Foto: Monumen Nasional (Monas) salah satu icon Jakarta (TVRINews/HO-Kemenparekraf)
Penulis: Nirmala Hanifah
TVRINews, Jakarta
Kualitas udara di Jakarta kembali tercatat dalam kategori tidak sehat pada Sabtu, 3 Mei 2025.
Hal tersebut, terpantau berdasarkan data kualitas udara IQAir, dimana Jakarta menduduki peringkat ke-10 sebagai kota dengan kualitas udara terburuk di dunia.
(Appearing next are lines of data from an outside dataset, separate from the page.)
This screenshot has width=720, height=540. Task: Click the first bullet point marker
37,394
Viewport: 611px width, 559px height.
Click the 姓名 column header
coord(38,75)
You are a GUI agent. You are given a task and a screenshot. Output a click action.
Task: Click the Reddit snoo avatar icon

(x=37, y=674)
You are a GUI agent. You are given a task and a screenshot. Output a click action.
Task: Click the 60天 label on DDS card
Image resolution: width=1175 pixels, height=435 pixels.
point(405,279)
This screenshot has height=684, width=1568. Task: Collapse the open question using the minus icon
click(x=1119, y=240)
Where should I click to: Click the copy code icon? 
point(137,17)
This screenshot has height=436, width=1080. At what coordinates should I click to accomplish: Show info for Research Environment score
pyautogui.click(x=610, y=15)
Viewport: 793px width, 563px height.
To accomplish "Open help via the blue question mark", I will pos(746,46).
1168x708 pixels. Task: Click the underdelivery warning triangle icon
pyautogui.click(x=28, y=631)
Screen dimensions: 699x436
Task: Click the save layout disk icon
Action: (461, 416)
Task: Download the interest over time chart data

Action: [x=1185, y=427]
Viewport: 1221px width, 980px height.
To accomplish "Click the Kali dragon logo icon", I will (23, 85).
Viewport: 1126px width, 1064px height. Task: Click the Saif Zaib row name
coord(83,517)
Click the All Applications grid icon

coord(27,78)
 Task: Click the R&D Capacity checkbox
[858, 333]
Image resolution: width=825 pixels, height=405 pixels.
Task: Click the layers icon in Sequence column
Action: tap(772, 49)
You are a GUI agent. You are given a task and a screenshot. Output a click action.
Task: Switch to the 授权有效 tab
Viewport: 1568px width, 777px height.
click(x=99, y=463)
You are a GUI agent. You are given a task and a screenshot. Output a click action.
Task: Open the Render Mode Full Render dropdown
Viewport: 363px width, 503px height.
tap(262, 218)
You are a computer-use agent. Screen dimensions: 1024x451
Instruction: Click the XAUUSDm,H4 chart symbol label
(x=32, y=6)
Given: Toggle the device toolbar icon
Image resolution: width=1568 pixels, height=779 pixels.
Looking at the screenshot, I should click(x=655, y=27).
Pada pukul 06.35 WIB, indeks kualitas udara (AQI) Jakarta tercatat di angka 117.
Angka ini menandakan bahwa kualitas udara berada dalam kategori "tidak sehat untuk kelompok sensitif", dengan konsentrasi polusi partikel halus PM2.5 mencapai 41,9 mikrogram per meter kubik.
Kategori ini menunjukkan bahwa udara berpotensi menimbulkan dampak kesehatan, terutama bagi mereka yang sensitif terhadap polusi seperti anak-anak, lansia, dan penderita penyakit pernapasan.
Bahkan, tak hanya manusia, hewan dan tumbuhan pun bisa terdampak. Pemerintah pun mengimbau masyarakat untuk tetap waspada dan menggunakan masker saat beraktivitas di luar ruangan.
Sebagai informasi, kategori kualitas udara dibagi dalam beberapa tingkatan:
- Baik (PM2.5: 0–50): Tidak berdampak pada kesehatan manusia maupun lingkungan.
- Sedang (PM2.5: 51–100): Masih aman untuk manusia, tapi bisa berdampak pada tumbuhan atau nilai estetika.
- Tidak sehat bagi kelompok sensitif (PM2.5: 101–150): Bisa menimbulkan gangguan kesehatan pada kelompok rentan.
- Sangat tidak sehat (PM2.5: 200–299): Dapat membahayakan kesehatan pada sebagian besar populasi.
- Berbahaya (PM2.5: 300–500): Memberikan dampak serius terhadap kesehatan secara umum.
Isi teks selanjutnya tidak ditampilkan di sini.